Anggota DPRD Makassar, Dr. Tri Sulkarnain Ahmad, menegaskan bahwa modal daerah yang bersumber dari uang rakyat mestinya memberikan dampak nyata pada Peningkatan Pendapatan Asli Daerah (PAD), bukan menjadi investasi yang ‘gelap’ tanpa transparansi pembagian hasil.

“Waktu kita RDP kemarin dengan GMTD, persoalan pertama terkait fasum-fasos. Cuma kita kaitkan juga dengan minimnya PAD dari situ, termasuk pembagian hasil atau dividennya,” ujar Tri, Jumat (14/8/2026).

Minta Pemkot Pasang Komisaris yang Transparan
Tri mempertanyakan keterbukaan informasi keuangan dari manajemen GMTD. Ia mendesak Pemkot Makassar menempatkan perwakilan yang kapabel di jajaran komisaris untuk mengawal aset daerah.

“Secara kasat mata, perkembangan kawasan Tanjung Bunga itu sangat pesat. Banyak pembangunan baru. Jadi sebenarnya tidak mungkin nilainya minim. Pemkot harus pasang orang di posisi komisaris yang betul-betul bisa melaporkan secara transparan berapa sebenarnya keuntungan GMTD secara keseluruhan,” tegas Tri.

Ia juga menyentil pembahasan internal yang dinilainya minim rincian. “Selama saya ikut rapat, tidak pernah dibukakan secara rinci dividen itu berasal dari mana. Secara pribadi, saya masih buta sumber dividennya.”

BPKAD Sebut ‘Zonk’, GMTD Klaim Sudah Setor Dividen Miliaran
Silang pendapat pun memanas saat BPKAD Kota Makassar dan manajemen GMTD memberikan respons yang bertolak belakang terkait pembagian keuntungan.

Sekretaris BPKAD Kota Makassar, Muhammad Fuad, menyatakan bahwa berdasarkan laporan hingga Tahun Anggaran 2025, Pemkot belum menerima pembagian dividen dari penyertaan modal di GMTD.

“Hingga akhir 2025, penyertaan modal di GMTD belum menghasilkan pembagian keuntungan atau dividen. Kemungkinan ada kebijakan lain yang ditetapkan dalam Rapat Umum Pemegang Saham (RUPS) tahun 2025,” terang Fuad.

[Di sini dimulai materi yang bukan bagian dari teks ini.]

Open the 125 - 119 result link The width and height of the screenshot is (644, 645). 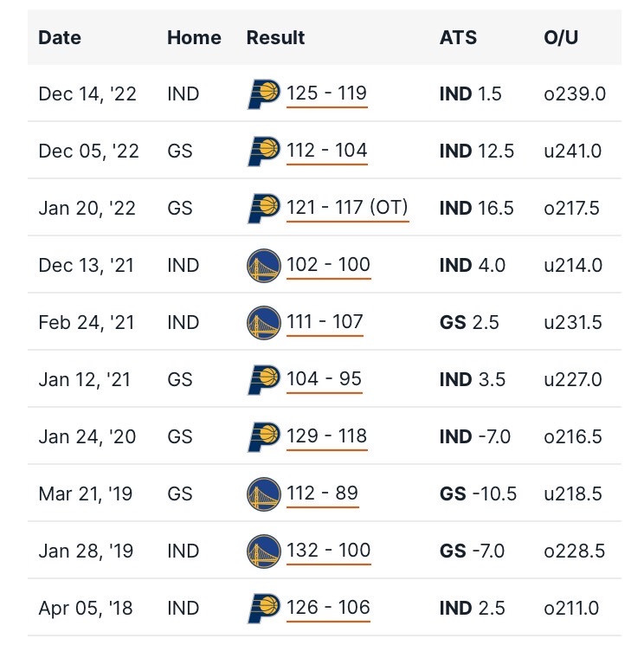pos(326,94)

Namun, tudingan tersebut membentur klaim manajemen GMTD. Pihak perseroan menegaskan tetap rutin membagikan dividen pascapandemi COVID-19.

Dalam RUPST pada 24 April 2026, pemegang saham menyetujui dividen tunai sebesar Rp4,1 miliar (naik 6,3% dari tahun buku 2024 sebesar Rp3,858 miliar) dan telah dibayarkan secara proporsional pada 22 Mei 2026.

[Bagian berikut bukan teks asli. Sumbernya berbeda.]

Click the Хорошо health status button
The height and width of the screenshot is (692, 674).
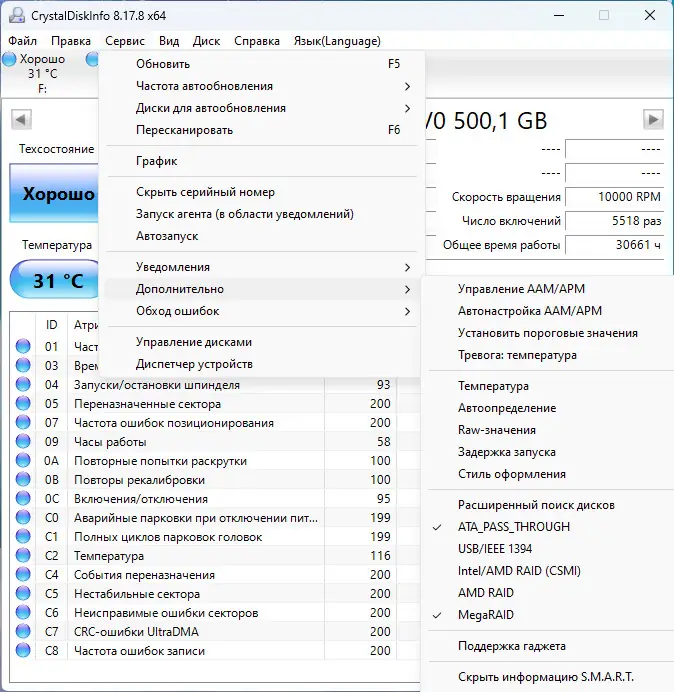tap(56, 194)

Kontribusi Pajak dan CSR Jadi Pembelaan GMTD
Selain dividen, manajemen GMTD mengklaim bahwa kontribusi perseroan kepada Pemkot Makassar juga mengalir deras dari sektor lain, seperti penyerapan tenaga kerja, program CSR, hingga setoran pajak daerah yang rutin diganjar penghargaan Tax Award oleh Bapenda Makassar.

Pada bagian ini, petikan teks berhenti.